In the records below, pick out all lines containing the word "next".

Record extracts START

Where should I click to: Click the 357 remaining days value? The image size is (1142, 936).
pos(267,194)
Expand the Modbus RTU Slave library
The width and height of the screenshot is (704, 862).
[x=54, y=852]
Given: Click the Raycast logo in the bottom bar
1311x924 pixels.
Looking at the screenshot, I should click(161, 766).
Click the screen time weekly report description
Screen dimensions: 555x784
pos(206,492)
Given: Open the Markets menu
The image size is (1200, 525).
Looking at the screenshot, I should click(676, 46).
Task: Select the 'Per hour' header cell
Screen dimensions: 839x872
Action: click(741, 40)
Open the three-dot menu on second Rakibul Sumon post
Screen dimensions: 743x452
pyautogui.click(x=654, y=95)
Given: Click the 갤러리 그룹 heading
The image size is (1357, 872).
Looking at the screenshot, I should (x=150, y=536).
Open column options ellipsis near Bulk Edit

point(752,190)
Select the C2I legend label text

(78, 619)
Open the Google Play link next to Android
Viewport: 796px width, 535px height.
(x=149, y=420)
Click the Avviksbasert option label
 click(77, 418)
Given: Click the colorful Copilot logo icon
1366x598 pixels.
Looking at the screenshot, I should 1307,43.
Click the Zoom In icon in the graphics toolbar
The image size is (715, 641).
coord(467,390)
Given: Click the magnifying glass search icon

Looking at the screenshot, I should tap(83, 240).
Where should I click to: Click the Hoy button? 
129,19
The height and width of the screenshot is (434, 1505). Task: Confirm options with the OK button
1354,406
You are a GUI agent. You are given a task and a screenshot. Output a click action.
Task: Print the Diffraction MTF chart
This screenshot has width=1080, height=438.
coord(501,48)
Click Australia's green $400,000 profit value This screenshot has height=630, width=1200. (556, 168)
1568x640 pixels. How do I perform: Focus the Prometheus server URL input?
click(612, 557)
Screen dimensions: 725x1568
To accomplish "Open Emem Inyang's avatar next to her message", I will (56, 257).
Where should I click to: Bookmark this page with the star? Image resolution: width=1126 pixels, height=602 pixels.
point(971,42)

Record extracts END

Answer to this exercise:
Open the Google Play link next to Android
To accomplish "Open Emem Inyang's avatar next to her message", I will (56, 257).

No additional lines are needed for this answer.